[Records from a data collection]

########

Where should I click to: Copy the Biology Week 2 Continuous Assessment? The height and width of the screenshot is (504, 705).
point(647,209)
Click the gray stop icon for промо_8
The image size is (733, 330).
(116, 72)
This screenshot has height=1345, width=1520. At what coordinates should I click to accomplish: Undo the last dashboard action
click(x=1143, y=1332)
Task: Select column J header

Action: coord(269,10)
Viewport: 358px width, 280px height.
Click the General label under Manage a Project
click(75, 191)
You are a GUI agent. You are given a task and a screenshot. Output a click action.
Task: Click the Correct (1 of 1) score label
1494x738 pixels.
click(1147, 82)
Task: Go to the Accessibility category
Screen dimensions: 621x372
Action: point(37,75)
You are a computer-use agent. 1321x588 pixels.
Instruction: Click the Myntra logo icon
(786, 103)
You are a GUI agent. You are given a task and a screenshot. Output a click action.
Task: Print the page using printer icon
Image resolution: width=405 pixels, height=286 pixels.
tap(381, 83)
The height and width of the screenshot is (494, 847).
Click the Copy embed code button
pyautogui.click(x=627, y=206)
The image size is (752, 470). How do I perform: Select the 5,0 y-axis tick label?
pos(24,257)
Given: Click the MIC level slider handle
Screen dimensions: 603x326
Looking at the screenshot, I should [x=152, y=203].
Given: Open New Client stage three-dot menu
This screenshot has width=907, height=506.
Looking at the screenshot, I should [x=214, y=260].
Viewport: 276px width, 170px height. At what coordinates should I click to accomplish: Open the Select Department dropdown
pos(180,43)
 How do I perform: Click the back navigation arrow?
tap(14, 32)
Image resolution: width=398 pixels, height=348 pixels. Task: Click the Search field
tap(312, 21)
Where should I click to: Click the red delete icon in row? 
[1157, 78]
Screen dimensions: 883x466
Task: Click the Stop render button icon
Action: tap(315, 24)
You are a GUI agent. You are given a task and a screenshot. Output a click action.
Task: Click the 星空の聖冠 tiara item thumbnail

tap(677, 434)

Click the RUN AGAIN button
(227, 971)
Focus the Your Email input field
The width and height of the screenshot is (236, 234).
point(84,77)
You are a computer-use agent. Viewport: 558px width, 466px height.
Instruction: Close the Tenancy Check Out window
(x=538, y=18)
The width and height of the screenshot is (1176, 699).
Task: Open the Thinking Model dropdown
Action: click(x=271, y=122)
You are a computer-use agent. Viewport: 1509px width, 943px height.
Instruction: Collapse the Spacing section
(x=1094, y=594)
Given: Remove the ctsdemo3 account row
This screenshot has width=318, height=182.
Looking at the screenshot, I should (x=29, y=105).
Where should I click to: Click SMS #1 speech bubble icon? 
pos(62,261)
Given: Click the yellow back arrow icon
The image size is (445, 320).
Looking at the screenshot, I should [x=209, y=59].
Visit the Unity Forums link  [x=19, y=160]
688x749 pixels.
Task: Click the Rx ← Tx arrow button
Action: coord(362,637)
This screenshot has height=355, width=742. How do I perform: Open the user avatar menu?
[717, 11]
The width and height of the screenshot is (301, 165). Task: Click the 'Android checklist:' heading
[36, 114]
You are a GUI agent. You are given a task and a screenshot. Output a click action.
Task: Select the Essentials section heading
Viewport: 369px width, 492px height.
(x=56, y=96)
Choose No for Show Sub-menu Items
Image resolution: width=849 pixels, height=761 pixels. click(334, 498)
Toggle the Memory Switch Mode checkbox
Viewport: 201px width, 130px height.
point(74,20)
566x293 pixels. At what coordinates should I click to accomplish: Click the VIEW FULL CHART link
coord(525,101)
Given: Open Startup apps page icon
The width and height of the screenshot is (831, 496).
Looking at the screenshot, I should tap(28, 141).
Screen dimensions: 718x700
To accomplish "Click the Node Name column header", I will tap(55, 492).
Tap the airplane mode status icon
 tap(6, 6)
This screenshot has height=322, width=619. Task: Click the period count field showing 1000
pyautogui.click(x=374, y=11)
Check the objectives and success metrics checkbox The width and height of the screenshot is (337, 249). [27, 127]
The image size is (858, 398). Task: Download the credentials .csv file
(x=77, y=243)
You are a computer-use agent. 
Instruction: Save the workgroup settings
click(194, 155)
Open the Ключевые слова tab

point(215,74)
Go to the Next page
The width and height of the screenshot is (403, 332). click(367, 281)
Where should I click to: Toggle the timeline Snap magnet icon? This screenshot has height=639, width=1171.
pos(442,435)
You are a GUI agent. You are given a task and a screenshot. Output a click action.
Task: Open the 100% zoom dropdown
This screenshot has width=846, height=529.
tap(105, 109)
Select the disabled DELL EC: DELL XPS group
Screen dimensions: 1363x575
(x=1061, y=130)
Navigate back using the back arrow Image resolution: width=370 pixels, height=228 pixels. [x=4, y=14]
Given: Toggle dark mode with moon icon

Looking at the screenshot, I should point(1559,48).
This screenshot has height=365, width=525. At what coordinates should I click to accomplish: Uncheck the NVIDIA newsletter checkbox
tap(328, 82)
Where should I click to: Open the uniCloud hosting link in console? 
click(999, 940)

########

*DIRECTIONS FOR THIS TASK*
Gather every line of the items above that contains the string "coordinates", and copy each one in full. Treat uppercase and lowercase as different.

*RESPONSE TO THIS EXERCISE*
This screenshot has height=1345, width=1520. At what coordinates should I click to accomplish: Undo the last dashboard action
Viewport: 276px width, 170px height. At what coordinates should I click to accomplish: Open the Select Department dropdown
566x293 pixels. At what coordinates should I click to accomplish: Click the VIEW FULL CHART link
This screenshot has height=365, width=525. At what coordinates should I click to accomplish: Uncheck the NVIDIA newsletter checkbox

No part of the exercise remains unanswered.